**SOURCE DATA:**
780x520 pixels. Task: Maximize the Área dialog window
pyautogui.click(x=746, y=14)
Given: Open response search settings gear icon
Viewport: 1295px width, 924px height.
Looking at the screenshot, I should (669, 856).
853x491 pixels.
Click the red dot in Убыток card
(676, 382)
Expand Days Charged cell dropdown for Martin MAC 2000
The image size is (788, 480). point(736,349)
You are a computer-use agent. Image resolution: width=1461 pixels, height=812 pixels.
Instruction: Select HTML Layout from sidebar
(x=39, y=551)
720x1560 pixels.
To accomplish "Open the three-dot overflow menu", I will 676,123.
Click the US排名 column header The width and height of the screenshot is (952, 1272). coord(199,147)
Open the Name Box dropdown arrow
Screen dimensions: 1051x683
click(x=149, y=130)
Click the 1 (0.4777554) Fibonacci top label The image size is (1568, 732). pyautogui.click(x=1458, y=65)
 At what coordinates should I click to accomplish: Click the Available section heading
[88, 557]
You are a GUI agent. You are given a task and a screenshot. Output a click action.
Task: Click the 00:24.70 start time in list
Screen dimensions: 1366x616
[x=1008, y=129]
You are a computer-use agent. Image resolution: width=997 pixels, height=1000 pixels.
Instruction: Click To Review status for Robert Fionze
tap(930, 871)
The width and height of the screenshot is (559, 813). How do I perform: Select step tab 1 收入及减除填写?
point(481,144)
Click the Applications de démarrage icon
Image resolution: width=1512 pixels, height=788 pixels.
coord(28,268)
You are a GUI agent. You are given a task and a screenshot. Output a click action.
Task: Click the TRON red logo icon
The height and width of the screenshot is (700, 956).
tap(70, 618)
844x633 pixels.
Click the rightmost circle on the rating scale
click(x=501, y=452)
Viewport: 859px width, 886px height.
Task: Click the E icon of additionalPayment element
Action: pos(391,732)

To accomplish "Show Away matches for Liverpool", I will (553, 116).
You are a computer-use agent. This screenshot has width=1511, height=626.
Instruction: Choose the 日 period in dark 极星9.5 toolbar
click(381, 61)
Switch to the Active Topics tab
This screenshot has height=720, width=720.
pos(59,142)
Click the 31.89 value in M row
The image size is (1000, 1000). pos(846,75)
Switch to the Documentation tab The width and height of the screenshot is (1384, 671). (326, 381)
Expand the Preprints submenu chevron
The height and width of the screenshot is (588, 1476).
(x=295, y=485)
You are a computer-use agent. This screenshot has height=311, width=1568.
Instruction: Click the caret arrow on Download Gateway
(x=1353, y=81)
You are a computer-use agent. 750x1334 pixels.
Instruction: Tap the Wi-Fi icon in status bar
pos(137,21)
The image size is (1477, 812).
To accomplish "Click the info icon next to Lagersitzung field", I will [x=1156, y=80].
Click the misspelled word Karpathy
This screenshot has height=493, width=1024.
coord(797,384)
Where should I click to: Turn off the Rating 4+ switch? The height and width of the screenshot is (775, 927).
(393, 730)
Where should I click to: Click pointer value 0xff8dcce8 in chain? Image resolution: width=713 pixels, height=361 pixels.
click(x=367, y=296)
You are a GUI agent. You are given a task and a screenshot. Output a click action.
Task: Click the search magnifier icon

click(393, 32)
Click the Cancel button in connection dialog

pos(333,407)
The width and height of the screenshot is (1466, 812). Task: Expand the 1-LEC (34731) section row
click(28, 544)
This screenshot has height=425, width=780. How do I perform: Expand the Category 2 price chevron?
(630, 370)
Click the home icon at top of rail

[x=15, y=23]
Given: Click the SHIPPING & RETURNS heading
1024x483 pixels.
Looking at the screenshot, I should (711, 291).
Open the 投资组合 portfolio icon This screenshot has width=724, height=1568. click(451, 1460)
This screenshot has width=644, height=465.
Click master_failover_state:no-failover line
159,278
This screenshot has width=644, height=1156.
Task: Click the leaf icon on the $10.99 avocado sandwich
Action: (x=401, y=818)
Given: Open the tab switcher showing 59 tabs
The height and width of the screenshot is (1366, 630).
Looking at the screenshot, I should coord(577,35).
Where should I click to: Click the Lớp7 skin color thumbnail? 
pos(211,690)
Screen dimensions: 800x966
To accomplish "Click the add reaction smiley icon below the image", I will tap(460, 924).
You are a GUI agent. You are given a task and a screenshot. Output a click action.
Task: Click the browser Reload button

**EXERCISE:**
Would you please transcribe the records above in full and exactly?

**ANSWER FOR THE TASK:**
780x520 pixels. Task: Maximize the Área dialog window
pyautogui.click(x=746, y=14)
Given: Open response search settings gear icon
Viewport: 1295px width, 924px height.
Looking at the screenshot, I should (669, 856).
853x491 pixels.
Click the red dot in Убыток card
(676, 382)
Expand Days Charged cell dropdown for Martin MAC 2000
The image size is (788, 480). point(736,349)
You are a computer-use agent. Image resolution: width=1461 pixels, height=812 pixels.
Instruction: Select HTML Layout from sidebar
(x=39, y=551)
720x1560 pixels.
To accomplish "Open the three-dot overflow menu", I will 676,123.
Click the US排名 column header The width and height of the screenshot is (952, 1272). coord(199,147)
Open the Name Box dropdown arrow
Screen dimensions: 1051x683
click(x=149, y=130)
Click the 1 (0.4777554) Fibonacci top label The image size is (1568, 732). pyautogui.click(x=1458, y=65)
 At what coordinates should I click to accomplish: Click the Available section heading
[88, 557]
You are a GUI agent. You are given a task and a screenshot. Output a click action.
Task: Click the 00:24.70 start time in list
Screen dimensions: 1366x616
[x=1008, y=129]
You are a computer-use agent. Image resolution: width=997 pixels, height=1000 pixels.
Instruction: Click To Review status for Robert Fionze
tap(930, 871)
The width and height of the screenshot is (559, 813). How do I perform: Select step tab 1 收入及减除填写?
point(481,144)
Click the Applications de démarrage icon
Image resolution: width=1512 pixels, height=788 pixels.
coord(28,268)
You are a GUI agent. You are given a task and a screenshot. Output a click action.
Task: Click the TRON red logo icon
The height and width of the screenshot is (700, 956).
tap(70, 618)
844x633 pixels.
Click the rightmost circle on the rating scale
click(x=501, y=452)
Viewport: 859px width, 886px height.
Task: Click the E icon of additionalPayment element
Action: pos(391,732)

To accomplish "Show Away matches for Liverpool", I will (553, 116).
You are a computer-use agent. This screenshot has width=1511, height=626.
Instruction: Choose the 日 period in dark 极星9.5 toolbar
click(381, 61)
Switch to the Active Topics tab
This screenshot has height=720, width=720.
pos(59,142)
Click the 31.89 value in M row
The image size is (1000, 1000). pos(846,75)
Switch to the Documentation tab The width and height of the screenshot is (1384, 671). (326, 381)
Expand the Preprints submenu chevron
The height and width of the screenshot is (588, 1476).
(x=295, y=485)
You are a computer-use agent. This screenshot has height=311, width=1568.
Instruction: Click the caret arrow on Download Gateway
(x=1353, y=81)
You are a computer-use agent. 750x1334 pixels.
Instruction: Tap the Wi-Fi icon in status bar
pos(137,21)
The image size is (1477, 812).
To accomplish "Click the info icon next to Lagersitzung field", I will [x=1156, y=80].
Click the misspelled word Karpathy
This screenshot has height=493, width=1024.
coord(797,384)
Where should I click to: Turn off the Rating 4+ switch? The height and width of the screenshot is (775, 927).
(393, 730)
Where should I click to: Click pointer value 0xff8dcce8 in chain? Image resolution: width=713 pixels, height=361 pixels.
click(x=367, y=296)
You are a GUI agent. You are given a task and a screenshot. Output a click action.
Task: Click the search magnifier icon

click(393, 32)
Click the Cancel button in connection dialog

pos(333,407)
The width and height of the screenshot is (1466, 812). Task: Expand the 1-LEC (34731) section row
click(28, 544)
This screenshot has height=425, width=780. How do I perform: Expand the Category 2 price chevron?
(630, 370)
Click the home icon at top of rail

[x=15, y=23]
Given: Click the SHIPPING & RETURNS heading
1024x483 pixels.
Looking at the screenshot, I should (711, 291).
Open the 投资组合 portfolio icon This screenshot has width=724, height=1568. click(451, 1460)
This screenshot has width=644, height=465.
Click master_failover_state:no-failover line
159,278
This screenshot has width=644, height=1156.
Task: Click the leaf icon on the $10.99 avocado sandwich
Action: (x=401, y=818)
Given: Open the tab switcher showing 59 tabs
The height and width of the screenshot is (1366, 630).
Looking at the screenshot, I should coord(577,35).
Where should I click to: Click the Lớp7 skin color thumbnail? 
pos(211,690)
Screen dimensions: 800x966
To accomplish "Click the add reaction smiley icon below the image", I will tap(460, 924).
You are a GUI agent. You are given a task and a screenshot. Output a click action.
Task: Click the browser Reload button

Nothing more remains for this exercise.